SOURCE DATA:
======

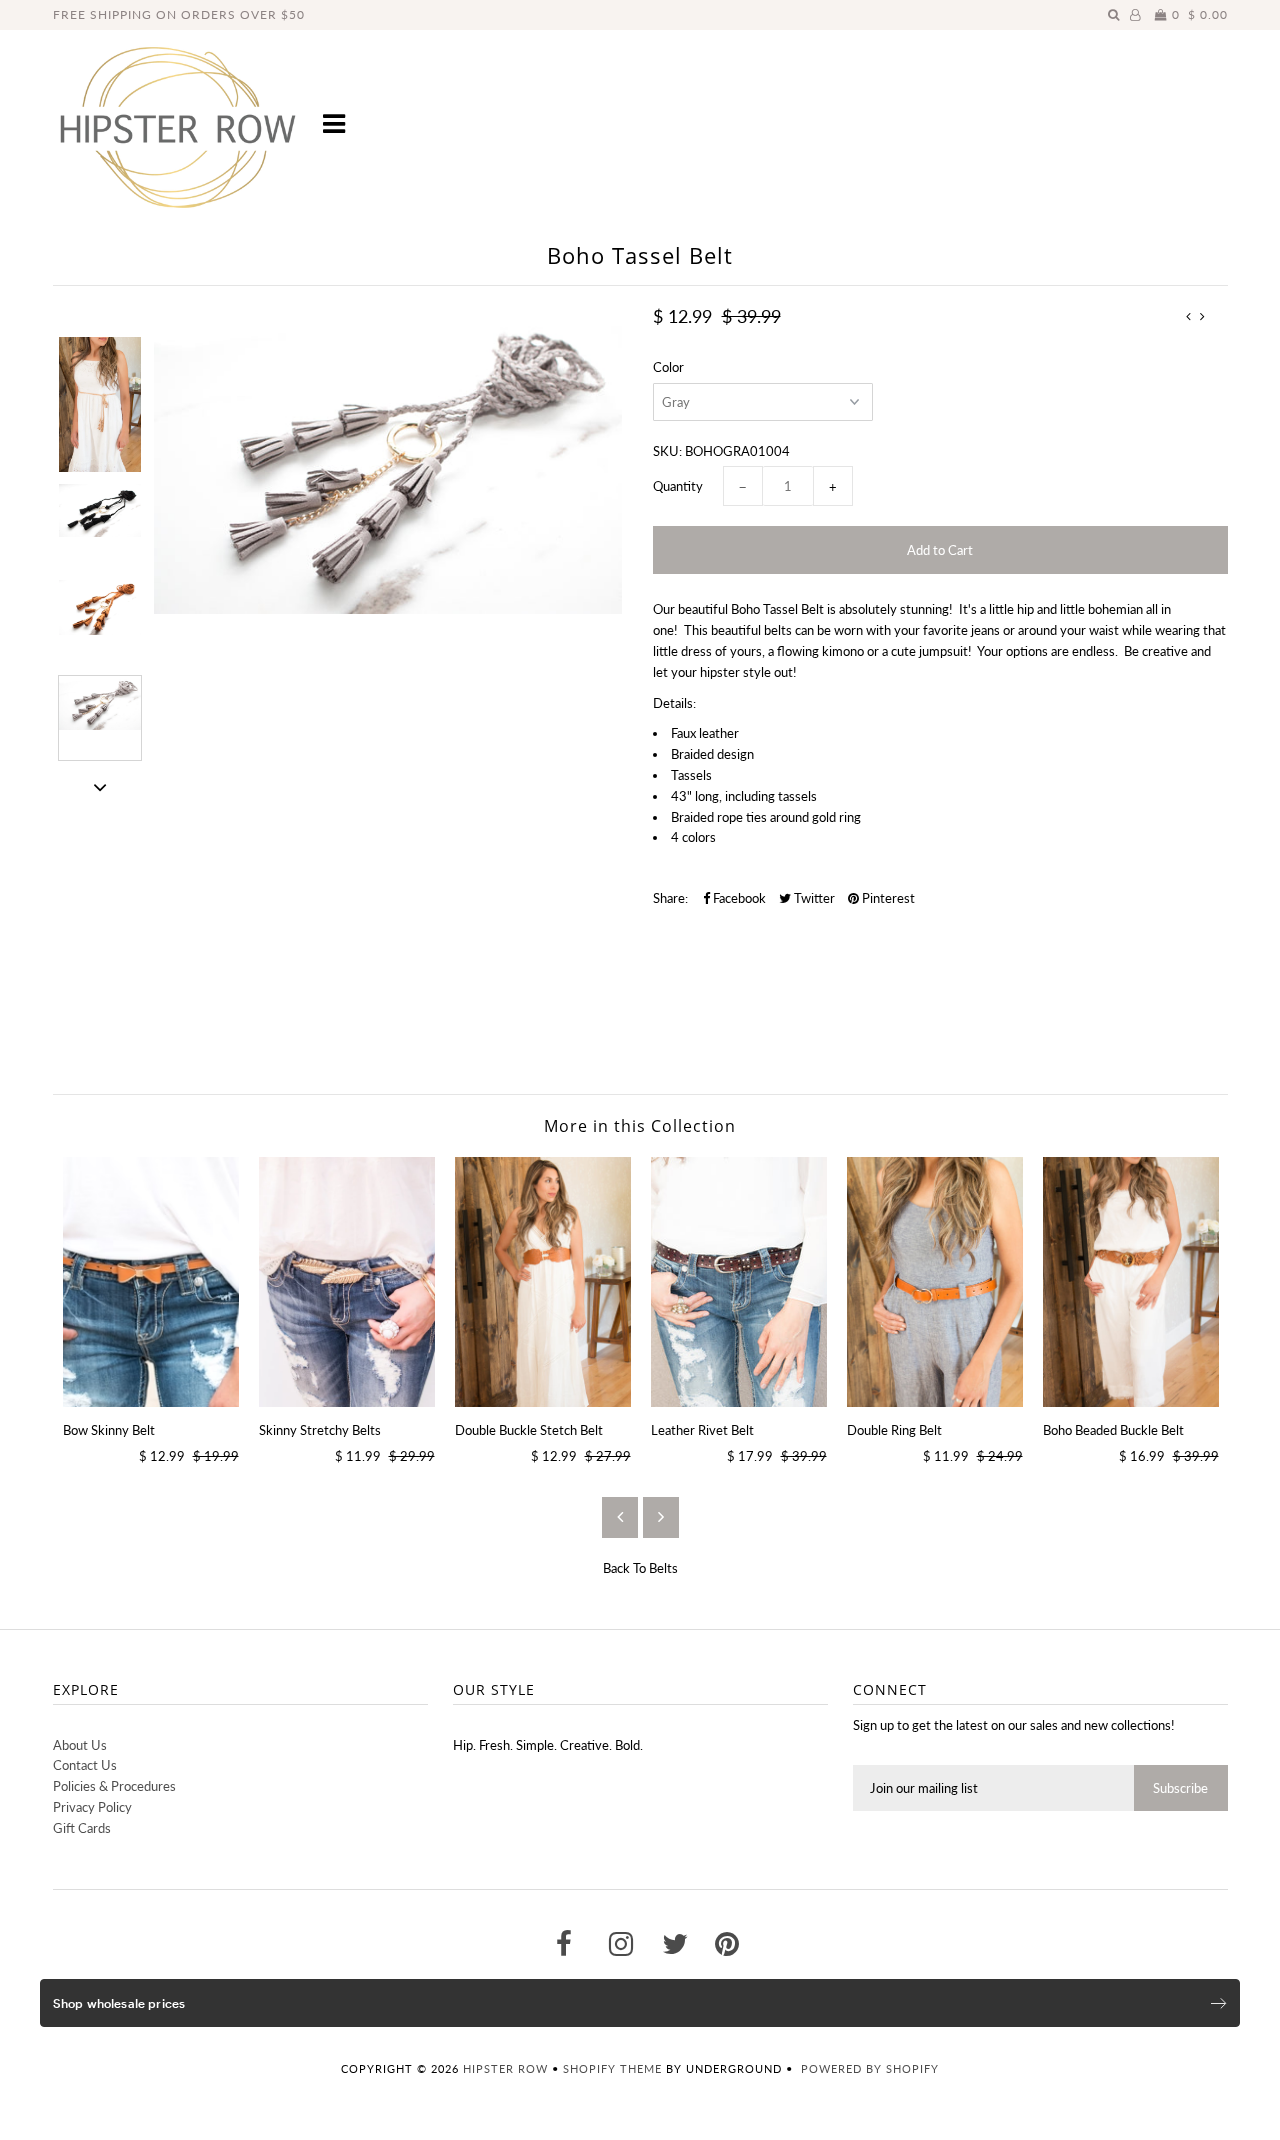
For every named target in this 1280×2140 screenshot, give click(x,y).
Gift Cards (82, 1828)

======

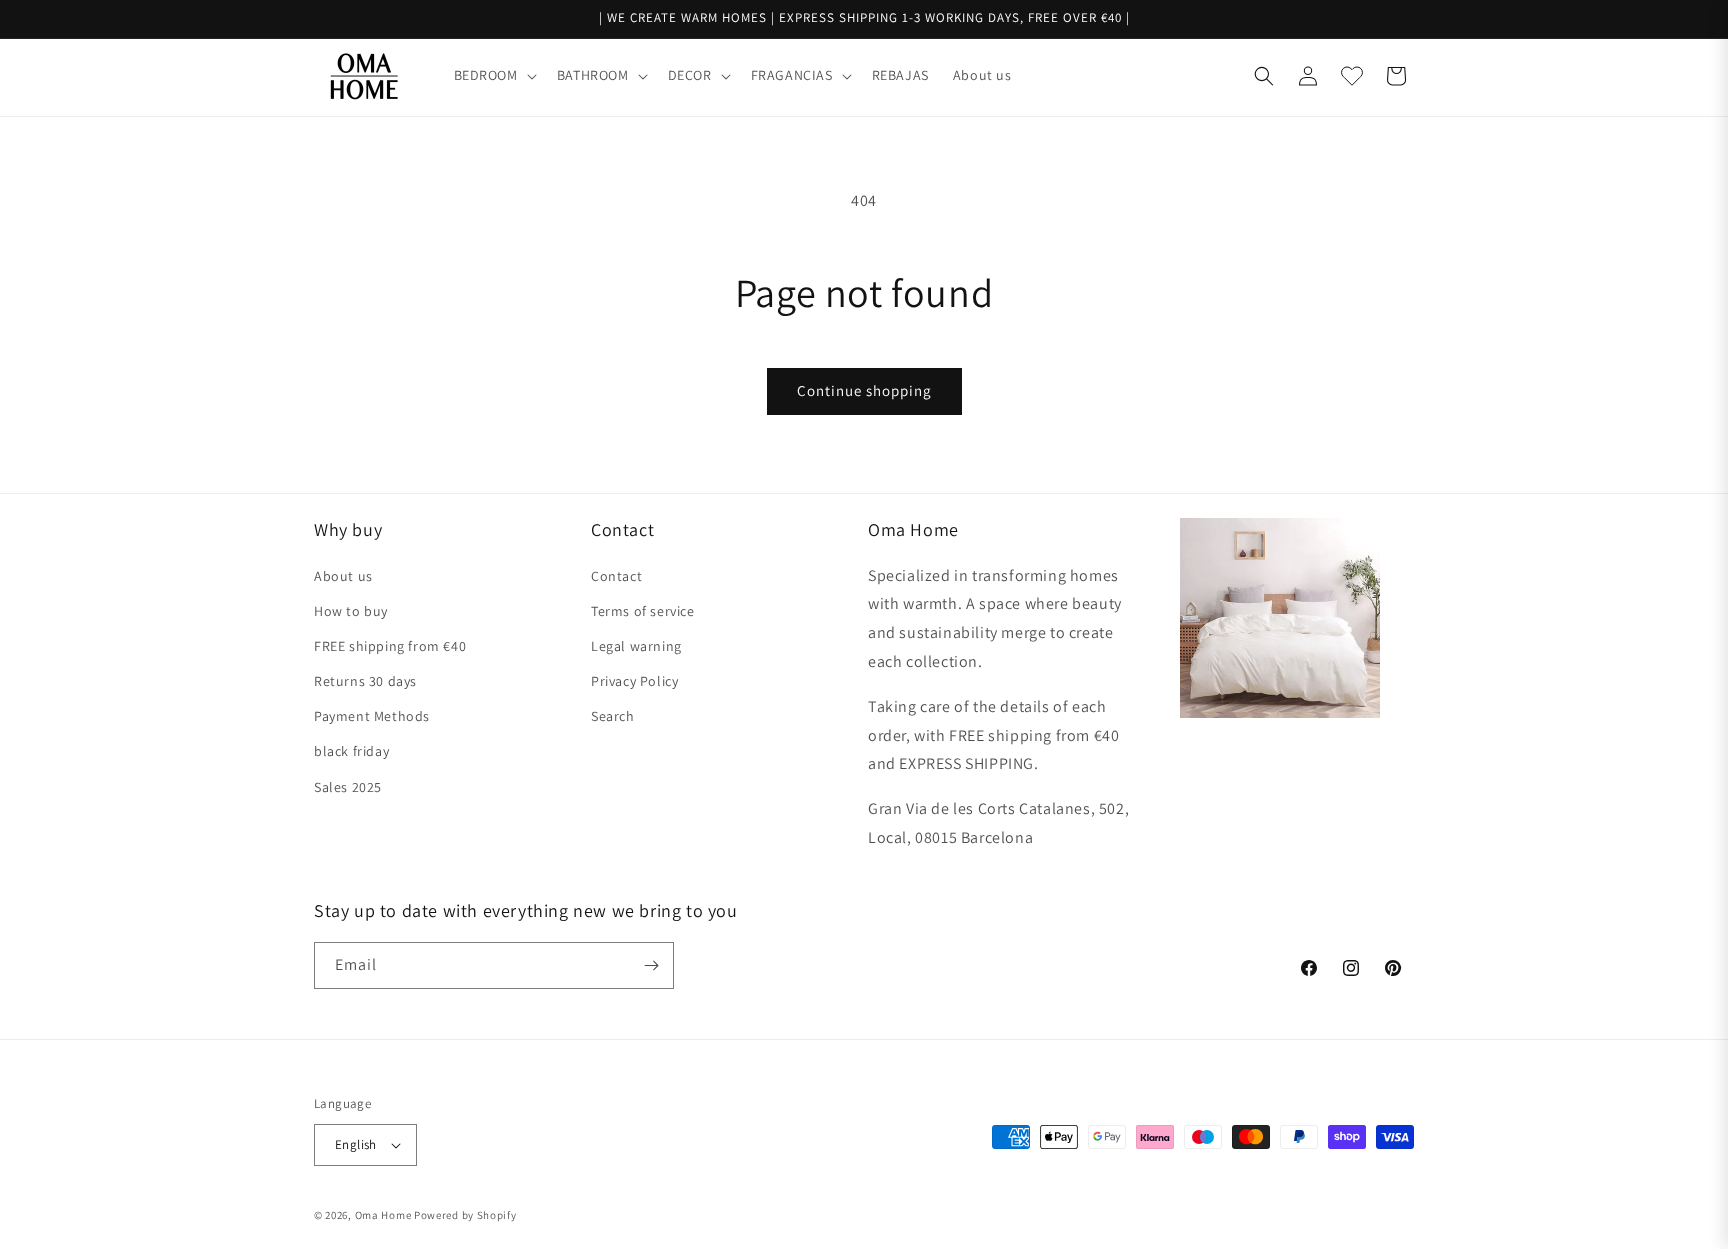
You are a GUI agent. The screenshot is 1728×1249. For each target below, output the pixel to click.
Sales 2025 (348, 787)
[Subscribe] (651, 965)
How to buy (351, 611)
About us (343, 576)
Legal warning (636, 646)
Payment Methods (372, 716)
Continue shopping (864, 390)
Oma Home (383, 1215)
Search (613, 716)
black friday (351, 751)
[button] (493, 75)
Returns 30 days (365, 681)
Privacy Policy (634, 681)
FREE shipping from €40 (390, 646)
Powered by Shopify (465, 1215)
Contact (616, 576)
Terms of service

======

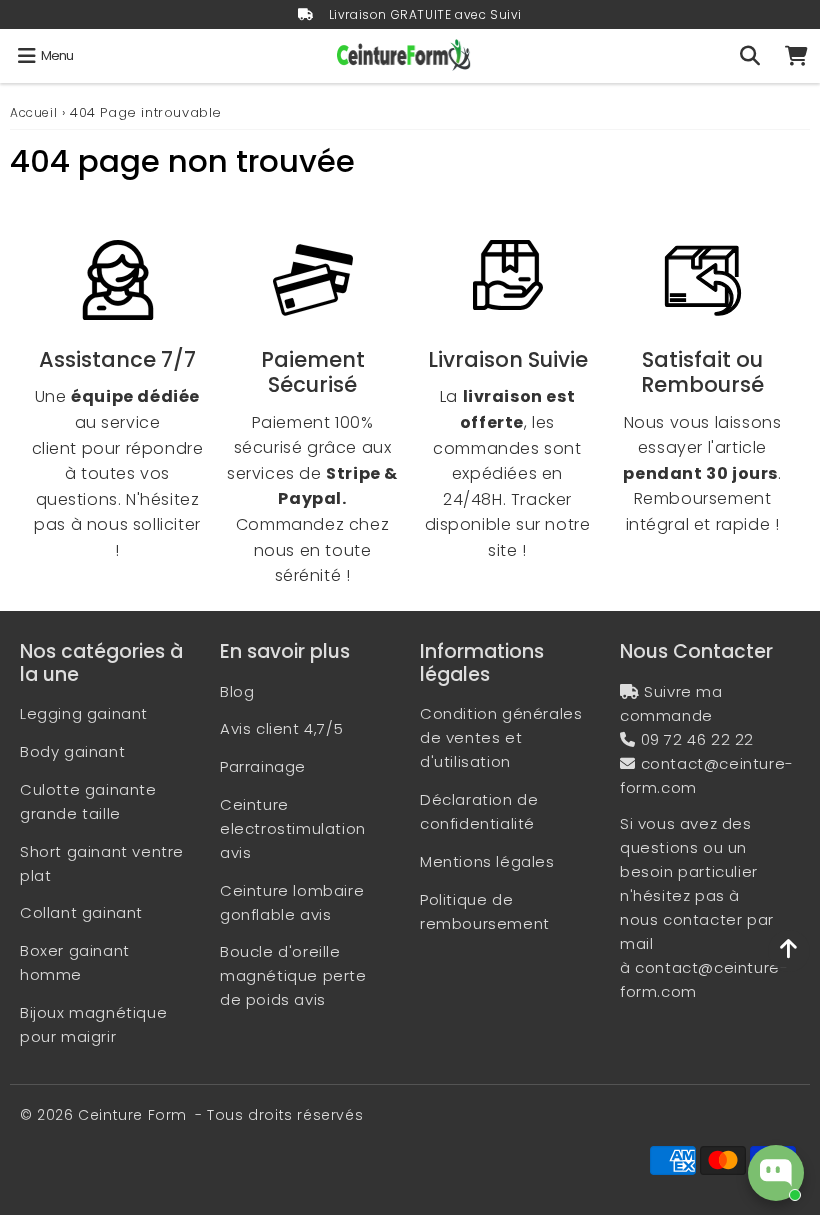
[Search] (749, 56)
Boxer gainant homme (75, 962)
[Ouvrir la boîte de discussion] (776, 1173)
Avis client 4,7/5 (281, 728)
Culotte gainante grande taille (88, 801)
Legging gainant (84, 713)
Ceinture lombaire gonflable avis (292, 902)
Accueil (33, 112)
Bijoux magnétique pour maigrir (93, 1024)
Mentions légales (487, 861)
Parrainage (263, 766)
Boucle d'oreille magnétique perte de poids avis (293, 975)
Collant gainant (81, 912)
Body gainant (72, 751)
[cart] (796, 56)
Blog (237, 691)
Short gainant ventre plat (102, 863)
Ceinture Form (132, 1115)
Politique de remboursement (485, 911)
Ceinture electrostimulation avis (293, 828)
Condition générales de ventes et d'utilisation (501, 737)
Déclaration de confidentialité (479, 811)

======

PROBLEM TO WORK ON: Give an exact copy of the lines above from the line with "Short gainant ventre plat (102, 863)" up to and including the line with "Déclaration de confidentialité (479, 811)", and leave everything else out.

EXERCISE SOLUTION:
Short gainant ventre plat (102, 863)
Ceinture Form (132, 1115)
Politique de remboursement (485, 911)
Ceinture electrostimulation avis (293, 828)
Condition générales de ventes et d'utilisation (501, 737)
Déclaration de confidentialité (479, 811)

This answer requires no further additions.